→ **Problem to work on**: Retype the listing from the line that contains "Mens US table" to the line that contains "click(176, 517)", both included, and omit the pictures from your answer.

→ **Material provided**:
=-=-=-=-=
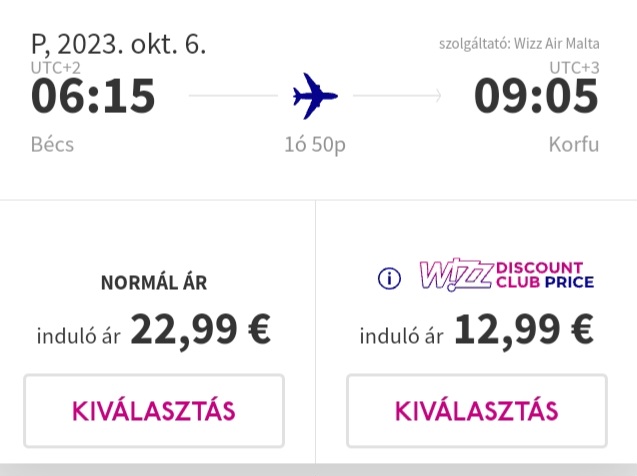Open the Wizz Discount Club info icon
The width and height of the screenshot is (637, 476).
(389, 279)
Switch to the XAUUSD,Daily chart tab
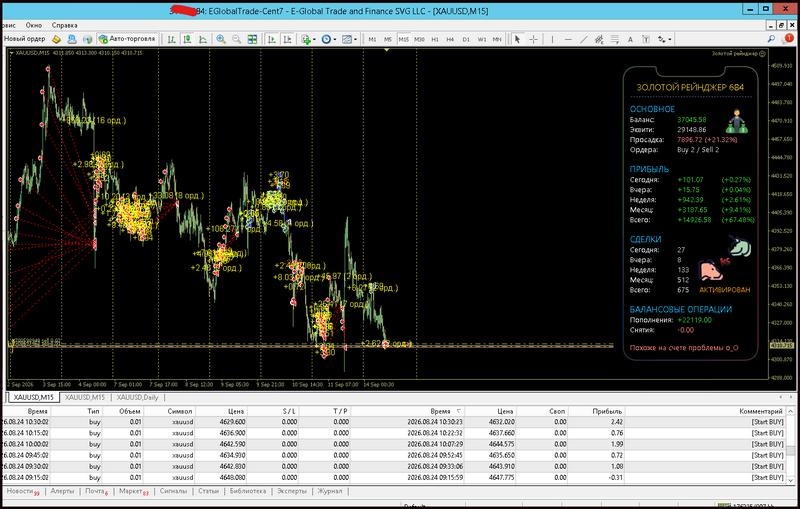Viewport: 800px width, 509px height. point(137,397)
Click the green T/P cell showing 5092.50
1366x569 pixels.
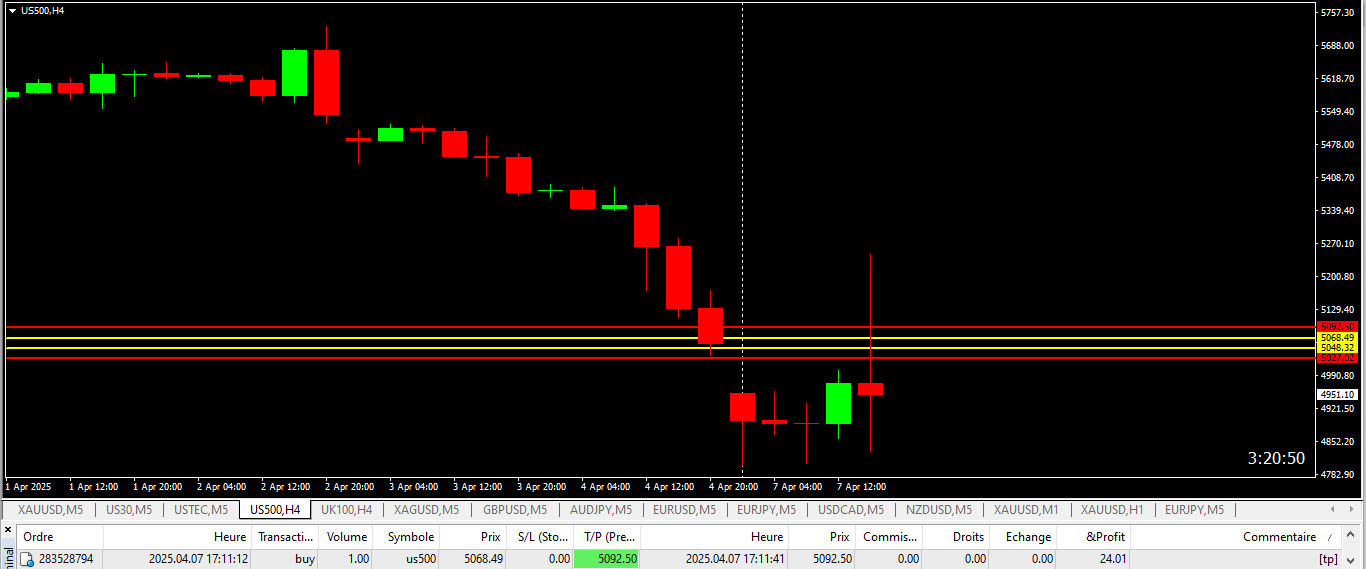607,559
=-=-=-=-=
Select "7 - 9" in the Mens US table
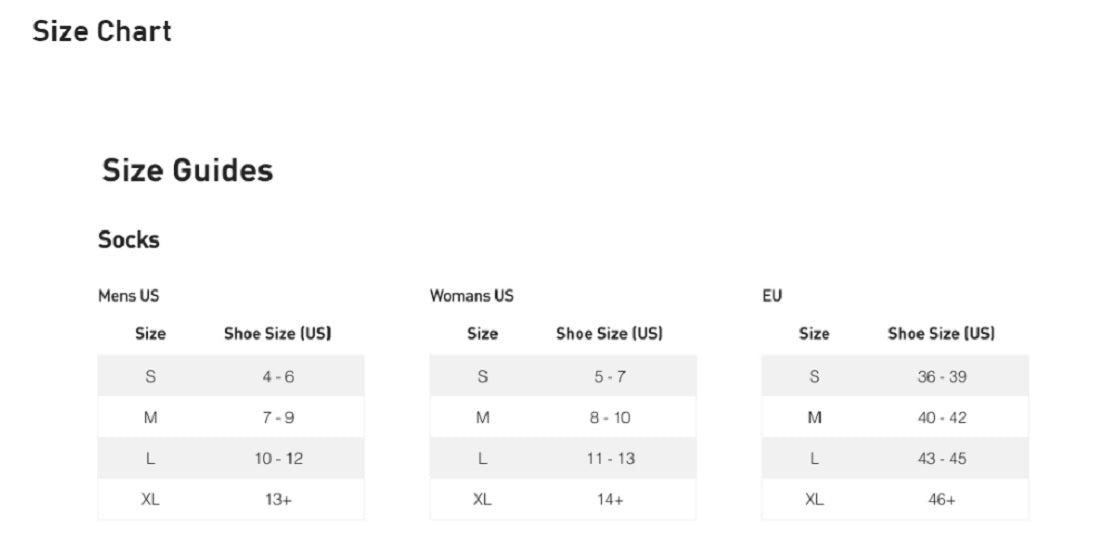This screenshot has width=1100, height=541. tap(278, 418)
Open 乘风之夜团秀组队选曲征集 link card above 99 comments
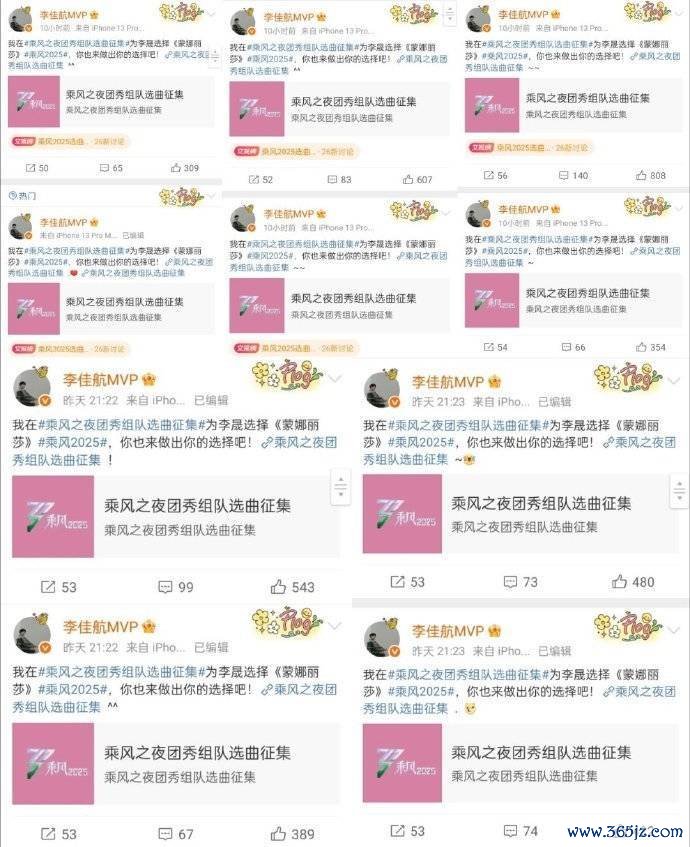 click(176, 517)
=-=-=-=-=
→ **Answer for the task**:
Select "7 - 9" in the Mens US table
This screenshot has width=1100, height=541. tap(278, 418)
Open 乘风之夜团秀组队选曲征集 link card above 99 comments
 click(176, 517)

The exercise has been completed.